Copy out the whole varicose vein table excerpt below, word for word and character for character.

■ PAGE EXTRACT:
"""

Table 4. Prevalence of varicose vein risk scores and their variation according to occupational risk factors.

Occupational Risk Factors	Low Risk	Moderate/High Risk	Statistical Test	p-Value
Total experience as staff nurse			13.76	0.003 *
1–5 years	29 (63.0%)	17 (37.0%)
6–10 years	70 (89.7%)	8 (10.3%)
11–15 years	44 (69.8%)	19 (30.2%)
>15 years	48 (76.2%)	15 (23.8%)
Total day duty/month			0.35 F	0.94
1 week	7 (87.5%)	1 (12.5%)
2 weeks	20 (76.9%)	6 (23.1%)
>2 weeks	164 (75.9%)	52 (24.1%)
Total night duty/month			0.44	0.80
None	77 (75.5%)	25 (24.5%)
2 weeks	22 (81.5%)	5 (18.5%)
>2 weeks	92 (76.0%)	29 (24.0%)
Lifting heavy objects			0.79	0.37
Yes	104 (74.3%)	36 (25.7%)
No	87 (79.1%)	23 (20.9%)
Consulted an occupational therapist			0.00	0.97
Yes	32 (76.2%)	10 (23.8%)
No	159 (76.4%)	49 (23.6%)
Wear crepe bandages stockings			0.10	0.75
Yes	26 (74.3%)	9 (25.7%)
No	165 (76.7%)	50 (23.3%)
Hours spent sitting during duty hours			1.31	0.52
<2 h	88 (73.9%)	31 (26.1%)
2–4 h	84 (80.0%)	21 (20.0%)
≥4 h	19 (73.1%)	7 (26.9%)
Hours spent standing during duty hours			3.17 F	0.19
<2 h	14 (93.3%)	1 (6.7%)
2–4 h	34 (81.0%)	8 (19.0%)
≥4 h	143 (74.1%)	50 (25.9%)
Hours spent walking during duty hours			1.08	0.58
<2 h	19 (82.6%)	4 (17.4%)
2–4 h	46 (79.3%)	12 (20.7%)
≥4 h	126 (74.6%)	43 (25.4%)

^F Fisher’s exact test was used when expected counts were less than 5; * Indicates statistically significant p-values (p < 0.05).

). Three significant predictors remained in the multivariable-adjusted regression model. The most influential predictor of moderate/high risk of varicose veins is a family history of varicose veins. Participants who reported family history are 3.57 times more likely to have a moderate/high risk of varicose veins, controlling for other factors. Race-walking/running as physical activity is associated with a significant reduction in varicose vein risk; those who race-walk or run for exercise have 4.35 times lower odds of moderate/high risk compared to those who do not do these activities, controlling for other factors. The total experience of 6–10 years in nursing is associated with significantly lower odds of varicose veins compared to 1–5 years of experience, which have 6.25 times lower odds, controlling for other factors (

Table 5. Multivariable-adjusted binary logistic regression predicting moderate/high risk of varicose veins.

"""

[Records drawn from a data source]

"""

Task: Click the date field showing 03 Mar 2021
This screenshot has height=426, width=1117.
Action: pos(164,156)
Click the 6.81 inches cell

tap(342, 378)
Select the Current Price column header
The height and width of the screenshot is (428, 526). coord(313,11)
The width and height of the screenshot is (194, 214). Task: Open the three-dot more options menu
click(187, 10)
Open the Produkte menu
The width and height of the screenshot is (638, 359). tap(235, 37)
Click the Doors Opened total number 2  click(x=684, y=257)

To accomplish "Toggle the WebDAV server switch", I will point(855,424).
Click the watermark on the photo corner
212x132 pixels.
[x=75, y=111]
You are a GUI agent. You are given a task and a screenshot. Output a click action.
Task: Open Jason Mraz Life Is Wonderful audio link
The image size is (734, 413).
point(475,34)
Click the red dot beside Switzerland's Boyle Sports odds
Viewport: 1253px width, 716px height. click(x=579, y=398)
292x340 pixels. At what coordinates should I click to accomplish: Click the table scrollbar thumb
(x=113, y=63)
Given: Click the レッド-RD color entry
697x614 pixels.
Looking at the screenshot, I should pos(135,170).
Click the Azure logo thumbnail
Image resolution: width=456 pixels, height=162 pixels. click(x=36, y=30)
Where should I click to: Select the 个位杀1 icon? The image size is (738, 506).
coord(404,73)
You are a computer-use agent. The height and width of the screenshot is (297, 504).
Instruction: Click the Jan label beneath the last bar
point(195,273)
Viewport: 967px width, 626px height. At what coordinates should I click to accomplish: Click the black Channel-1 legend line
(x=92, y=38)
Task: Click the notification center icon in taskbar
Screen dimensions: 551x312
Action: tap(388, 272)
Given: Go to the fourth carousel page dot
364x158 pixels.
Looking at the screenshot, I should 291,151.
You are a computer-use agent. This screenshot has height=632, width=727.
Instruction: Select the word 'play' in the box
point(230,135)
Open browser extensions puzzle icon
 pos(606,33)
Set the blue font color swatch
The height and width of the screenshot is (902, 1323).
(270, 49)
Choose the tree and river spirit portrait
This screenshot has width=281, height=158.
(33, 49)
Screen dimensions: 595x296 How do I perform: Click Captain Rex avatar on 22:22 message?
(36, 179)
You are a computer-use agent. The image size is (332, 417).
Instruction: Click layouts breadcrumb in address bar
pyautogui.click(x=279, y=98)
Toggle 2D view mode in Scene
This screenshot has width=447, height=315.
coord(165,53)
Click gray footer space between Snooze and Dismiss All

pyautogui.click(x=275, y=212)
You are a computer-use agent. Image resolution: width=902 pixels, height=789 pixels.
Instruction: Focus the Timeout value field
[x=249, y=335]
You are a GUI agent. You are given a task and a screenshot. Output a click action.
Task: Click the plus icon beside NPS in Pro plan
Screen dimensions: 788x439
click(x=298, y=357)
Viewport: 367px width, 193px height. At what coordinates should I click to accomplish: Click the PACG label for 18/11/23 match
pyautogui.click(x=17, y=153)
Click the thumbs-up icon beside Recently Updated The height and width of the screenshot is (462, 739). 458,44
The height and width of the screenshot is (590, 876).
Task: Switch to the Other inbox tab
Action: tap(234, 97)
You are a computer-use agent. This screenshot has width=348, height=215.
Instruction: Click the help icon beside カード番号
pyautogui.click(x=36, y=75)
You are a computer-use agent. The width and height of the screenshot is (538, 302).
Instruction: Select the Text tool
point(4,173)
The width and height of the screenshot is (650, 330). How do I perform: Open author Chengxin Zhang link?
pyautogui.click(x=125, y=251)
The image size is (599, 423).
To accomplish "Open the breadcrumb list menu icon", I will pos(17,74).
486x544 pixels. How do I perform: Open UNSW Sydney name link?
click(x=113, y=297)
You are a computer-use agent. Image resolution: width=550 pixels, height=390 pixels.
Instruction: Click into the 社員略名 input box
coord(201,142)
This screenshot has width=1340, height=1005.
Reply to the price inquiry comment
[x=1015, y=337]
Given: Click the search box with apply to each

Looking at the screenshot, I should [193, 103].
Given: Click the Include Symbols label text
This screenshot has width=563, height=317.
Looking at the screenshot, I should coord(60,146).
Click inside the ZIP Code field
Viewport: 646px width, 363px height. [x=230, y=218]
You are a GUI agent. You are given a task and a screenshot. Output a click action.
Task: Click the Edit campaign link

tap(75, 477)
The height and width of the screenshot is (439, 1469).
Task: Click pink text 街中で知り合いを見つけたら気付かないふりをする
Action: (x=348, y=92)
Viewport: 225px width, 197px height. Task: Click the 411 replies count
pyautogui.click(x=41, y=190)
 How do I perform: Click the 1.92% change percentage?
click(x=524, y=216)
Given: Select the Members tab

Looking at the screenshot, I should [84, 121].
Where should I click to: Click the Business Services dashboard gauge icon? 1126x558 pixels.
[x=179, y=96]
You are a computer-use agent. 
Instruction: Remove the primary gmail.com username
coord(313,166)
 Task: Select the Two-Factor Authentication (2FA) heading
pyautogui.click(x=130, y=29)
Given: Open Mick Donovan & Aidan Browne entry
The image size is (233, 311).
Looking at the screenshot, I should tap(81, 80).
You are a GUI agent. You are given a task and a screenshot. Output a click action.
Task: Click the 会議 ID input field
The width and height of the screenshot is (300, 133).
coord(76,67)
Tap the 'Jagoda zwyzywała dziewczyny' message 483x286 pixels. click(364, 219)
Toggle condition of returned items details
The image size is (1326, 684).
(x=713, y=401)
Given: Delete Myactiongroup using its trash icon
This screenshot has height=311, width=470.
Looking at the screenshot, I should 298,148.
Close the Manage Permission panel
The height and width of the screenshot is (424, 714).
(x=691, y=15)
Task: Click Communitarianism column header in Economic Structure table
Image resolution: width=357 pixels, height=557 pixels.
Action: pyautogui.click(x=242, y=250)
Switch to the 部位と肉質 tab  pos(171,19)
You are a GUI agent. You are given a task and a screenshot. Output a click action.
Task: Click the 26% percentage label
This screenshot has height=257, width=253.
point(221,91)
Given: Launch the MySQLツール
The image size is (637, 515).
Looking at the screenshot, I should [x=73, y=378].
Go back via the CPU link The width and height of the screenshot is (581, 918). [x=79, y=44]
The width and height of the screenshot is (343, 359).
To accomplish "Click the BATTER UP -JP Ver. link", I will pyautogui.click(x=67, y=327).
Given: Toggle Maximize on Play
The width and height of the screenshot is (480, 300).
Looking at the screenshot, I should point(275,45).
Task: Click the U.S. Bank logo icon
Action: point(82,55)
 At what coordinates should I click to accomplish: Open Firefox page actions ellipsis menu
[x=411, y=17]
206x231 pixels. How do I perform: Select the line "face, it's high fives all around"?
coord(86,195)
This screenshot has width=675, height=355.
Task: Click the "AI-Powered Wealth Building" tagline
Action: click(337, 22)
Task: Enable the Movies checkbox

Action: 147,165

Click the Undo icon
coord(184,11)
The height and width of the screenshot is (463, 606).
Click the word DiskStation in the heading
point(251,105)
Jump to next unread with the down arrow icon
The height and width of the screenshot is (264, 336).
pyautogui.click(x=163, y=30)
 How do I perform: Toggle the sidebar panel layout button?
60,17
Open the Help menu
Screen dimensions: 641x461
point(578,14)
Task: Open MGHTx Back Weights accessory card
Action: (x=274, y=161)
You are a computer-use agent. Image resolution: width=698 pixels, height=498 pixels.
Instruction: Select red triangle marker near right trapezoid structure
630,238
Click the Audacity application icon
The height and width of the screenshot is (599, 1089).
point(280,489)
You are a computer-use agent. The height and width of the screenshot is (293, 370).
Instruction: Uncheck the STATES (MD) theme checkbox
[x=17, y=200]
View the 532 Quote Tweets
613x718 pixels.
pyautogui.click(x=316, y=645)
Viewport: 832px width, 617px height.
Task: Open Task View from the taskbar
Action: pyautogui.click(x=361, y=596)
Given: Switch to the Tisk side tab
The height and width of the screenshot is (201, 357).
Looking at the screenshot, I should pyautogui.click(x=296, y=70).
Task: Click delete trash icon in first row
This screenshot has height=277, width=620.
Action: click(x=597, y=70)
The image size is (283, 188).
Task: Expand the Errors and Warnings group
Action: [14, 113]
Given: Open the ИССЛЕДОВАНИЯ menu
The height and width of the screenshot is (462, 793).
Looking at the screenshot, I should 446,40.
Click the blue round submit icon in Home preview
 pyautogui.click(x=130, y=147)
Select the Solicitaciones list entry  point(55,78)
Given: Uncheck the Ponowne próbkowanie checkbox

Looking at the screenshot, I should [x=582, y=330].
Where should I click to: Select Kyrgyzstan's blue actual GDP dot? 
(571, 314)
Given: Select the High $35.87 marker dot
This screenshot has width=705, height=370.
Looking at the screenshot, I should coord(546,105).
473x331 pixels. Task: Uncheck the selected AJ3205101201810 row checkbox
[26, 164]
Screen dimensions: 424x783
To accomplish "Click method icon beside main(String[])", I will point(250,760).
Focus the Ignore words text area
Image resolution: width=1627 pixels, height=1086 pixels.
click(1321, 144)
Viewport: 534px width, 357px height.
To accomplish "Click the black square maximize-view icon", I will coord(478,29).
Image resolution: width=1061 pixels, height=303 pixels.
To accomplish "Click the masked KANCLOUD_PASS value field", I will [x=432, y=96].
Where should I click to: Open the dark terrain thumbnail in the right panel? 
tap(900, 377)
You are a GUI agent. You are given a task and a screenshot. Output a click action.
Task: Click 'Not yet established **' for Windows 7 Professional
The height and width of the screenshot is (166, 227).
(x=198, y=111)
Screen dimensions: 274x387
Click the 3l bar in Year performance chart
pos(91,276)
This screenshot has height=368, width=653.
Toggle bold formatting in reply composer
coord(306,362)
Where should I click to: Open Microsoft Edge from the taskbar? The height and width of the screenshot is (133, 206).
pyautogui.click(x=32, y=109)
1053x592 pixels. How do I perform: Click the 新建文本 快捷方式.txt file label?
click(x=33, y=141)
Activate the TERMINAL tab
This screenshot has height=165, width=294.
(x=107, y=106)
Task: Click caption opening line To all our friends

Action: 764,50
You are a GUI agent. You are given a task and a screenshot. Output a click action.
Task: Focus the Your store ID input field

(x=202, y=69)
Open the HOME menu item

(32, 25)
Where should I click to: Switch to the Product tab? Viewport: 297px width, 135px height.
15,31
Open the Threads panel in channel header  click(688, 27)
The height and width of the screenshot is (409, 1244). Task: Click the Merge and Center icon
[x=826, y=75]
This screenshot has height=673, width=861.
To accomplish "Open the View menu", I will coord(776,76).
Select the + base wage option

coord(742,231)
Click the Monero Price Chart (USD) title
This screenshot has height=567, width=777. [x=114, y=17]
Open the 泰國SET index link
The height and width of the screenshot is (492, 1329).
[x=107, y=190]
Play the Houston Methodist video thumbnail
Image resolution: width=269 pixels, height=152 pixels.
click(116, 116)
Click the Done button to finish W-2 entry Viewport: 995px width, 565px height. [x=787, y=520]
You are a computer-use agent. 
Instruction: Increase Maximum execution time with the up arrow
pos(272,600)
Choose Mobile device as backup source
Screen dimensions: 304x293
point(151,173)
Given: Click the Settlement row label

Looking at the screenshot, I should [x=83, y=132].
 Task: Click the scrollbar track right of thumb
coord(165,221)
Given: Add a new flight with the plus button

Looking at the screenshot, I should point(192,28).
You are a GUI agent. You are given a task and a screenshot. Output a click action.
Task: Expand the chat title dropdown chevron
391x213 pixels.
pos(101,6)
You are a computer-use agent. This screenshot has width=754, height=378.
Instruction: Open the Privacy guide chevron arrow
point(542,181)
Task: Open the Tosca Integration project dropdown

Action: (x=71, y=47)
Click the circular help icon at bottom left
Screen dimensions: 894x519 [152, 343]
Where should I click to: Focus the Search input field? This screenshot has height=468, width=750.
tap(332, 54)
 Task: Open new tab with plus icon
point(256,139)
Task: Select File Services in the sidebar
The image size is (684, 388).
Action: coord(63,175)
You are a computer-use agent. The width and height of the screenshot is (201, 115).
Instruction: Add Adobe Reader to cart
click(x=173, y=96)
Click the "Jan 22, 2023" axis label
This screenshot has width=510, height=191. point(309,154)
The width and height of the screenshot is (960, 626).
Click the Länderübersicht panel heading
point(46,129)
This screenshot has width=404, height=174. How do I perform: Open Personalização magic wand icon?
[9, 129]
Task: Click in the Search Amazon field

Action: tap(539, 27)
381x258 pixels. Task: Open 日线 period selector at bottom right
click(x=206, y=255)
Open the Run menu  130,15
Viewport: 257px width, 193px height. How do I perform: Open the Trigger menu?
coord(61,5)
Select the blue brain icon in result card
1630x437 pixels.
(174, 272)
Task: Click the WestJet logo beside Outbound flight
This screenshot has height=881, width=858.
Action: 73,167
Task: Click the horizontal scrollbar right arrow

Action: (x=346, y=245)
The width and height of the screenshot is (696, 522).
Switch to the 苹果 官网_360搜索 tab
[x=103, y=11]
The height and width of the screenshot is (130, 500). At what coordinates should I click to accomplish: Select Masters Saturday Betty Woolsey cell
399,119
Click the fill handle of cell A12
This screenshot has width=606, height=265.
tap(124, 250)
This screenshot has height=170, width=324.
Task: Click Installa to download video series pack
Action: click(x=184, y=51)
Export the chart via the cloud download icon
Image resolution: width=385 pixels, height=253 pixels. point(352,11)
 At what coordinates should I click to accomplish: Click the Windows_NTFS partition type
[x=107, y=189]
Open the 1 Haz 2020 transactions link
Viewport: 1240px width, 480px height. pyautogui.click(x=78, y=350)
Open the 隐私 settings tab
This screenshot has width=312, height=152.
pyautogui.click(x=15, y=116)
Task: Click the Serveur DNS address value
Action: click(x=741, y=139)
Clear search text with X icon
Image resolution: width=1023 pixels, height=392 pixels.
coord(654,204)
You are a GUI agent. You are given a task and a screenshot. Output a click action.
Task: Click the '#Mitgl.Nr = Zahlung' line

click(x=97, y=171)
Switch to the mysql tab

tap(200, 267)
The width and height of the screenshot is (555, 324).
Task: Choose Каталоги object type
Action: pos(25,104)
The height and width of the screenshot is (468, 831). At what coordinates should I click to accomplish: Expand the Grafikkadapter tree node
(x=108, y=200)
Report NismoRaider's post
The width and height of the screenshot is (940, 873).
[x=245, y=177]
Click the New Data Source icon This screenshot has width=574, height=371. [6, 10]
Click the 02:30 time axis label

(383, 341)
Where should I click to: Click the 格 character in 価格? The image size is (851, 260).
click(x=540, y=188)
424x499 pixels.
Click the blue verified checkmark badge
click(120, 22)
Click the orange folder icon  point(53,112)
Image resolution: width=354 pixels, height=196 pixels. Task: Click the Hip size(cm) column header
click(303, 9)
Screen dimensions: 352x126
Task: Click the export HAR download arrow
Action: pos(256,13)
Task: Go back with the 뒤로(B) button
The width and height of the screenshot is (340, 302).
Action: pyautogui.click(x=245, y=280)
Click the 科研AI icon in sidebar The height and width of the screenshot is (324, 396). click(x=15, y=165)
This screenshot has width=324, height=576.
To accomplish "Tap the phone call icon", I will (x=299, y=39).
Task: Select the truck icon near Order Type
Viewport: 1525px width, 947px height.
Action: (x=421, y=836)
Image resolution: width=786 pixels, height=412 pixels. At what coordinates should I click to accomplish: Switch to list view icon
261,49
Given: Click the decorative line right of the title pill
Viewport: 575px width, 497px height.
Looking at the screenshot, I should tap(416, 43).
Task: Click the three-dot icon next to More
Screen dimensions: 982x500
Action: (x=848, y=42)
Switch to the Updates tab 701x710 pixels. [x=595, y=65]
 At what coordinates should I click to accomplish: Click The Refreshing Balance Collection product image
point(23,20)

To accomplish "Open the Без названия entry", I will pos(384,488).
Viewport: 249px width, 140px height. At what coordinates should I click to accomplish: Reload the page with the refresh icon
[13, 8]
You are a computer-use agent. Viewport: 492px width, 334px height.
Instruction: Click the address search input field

"""

■ ANSWER SPACE:
Table 4. Prevalence of varicose vein risk scores and their variation according to occupational risk factors.

Occupational Risk Factors	Low Risk	Moderate/High Risk	Statistical Test	p-Value
Total experience as staff nurse			13.76	0.003 *
1–5 years	29 (63.0%)	17 (37.0%)
6–10 years	70 (89.7%)	8 (10.3%)
11–15 years	44 (69.8%)	19 (30.2%)
>15 years	48 (76.2%)	15 (23.8%)
Total day duty/month			0.35 F	0.94
1 week	7 (87.5%)	1 (12.5%)
2 weeks	20 (76.9%)	6 (23.1%)
>2 weeks	164 (75.9%)	52 (24.1%)
Total night duty/month			0.44	0.80
None	77 (75.5%)	25 (24.5%)
2 weeks	22 (81.5%)	5 (18.5%)
>2 weeks	92 (76.0%)	29 (24.0%)
Lifting heavy objects			0.79	0.37
Yes	104 (74.3%)	36 (25.7%)
No	87 (79.1%)	23 (20.9%)
Consulted an occupational therapist			0.00	0.97
Yes	32 (76.2%)	10 (23.8%)
No	159 (76.4%)	49 (23.6%)
Wear crepe bandages stockings			0.10	0.75
Yes	26 (74.3%)	9 (25.7%)
No	165 (76.7%)	50 (23.3%)
Hours spent sitting during duty hours			1.31	0.52
<2 h	88 (73.9%)	31 (26.1%)
2–4 h	84 (80.0%)	21 (20.0%)
≥4 h	19 (73.1%)	7 (26.9%)
Hours spent standing during duty hours			3.17 F	0.19
<2 h	14 (93.3%)	1 (6.7%)
2–4 h	34 (81.0%)	8 (19.0%)
≥4 h	143 (74.1%)	50 (25.9%)
Hours spent walking during duty hours			1.08	0.58
<2 h	19 (82.6%)	4 (17.4%)
2–4 h	46 (79.3%)	12 (20.7%)
≥4 h	126 (74.6%)	43 (25.4%)

^F Fisher’s exact test was used when expected counts were less than 5; * Indicates statistically significant p-values (p < 0.05).

). Three significant predictors remained in the multivariable-adjusted regression model. The most influential predictor of moderate/high risk of varicose veins is a family history of varicose veins. Participants who reported family history are 3.57 times more likely to have a moderate/high risk of varicose veins, controlling for other factors. Race-walking/running as physical activity is associated with a significant reduction in varicose vein risk; those who race-walk or run for exercise have 4.35 times lower odds of moderate/high risk compared to those who do not do these activities, controlling for other factors. The total experience of 6–10 years in nursing is associated with significantly lower odds of varicose veins compared to 1–5 years of experience, which have 6.25 times lower odds, controlling for other factors (

Table 5. Multivariable-adjusted binary logistic regression predicting moderate/high risk of varicose veins.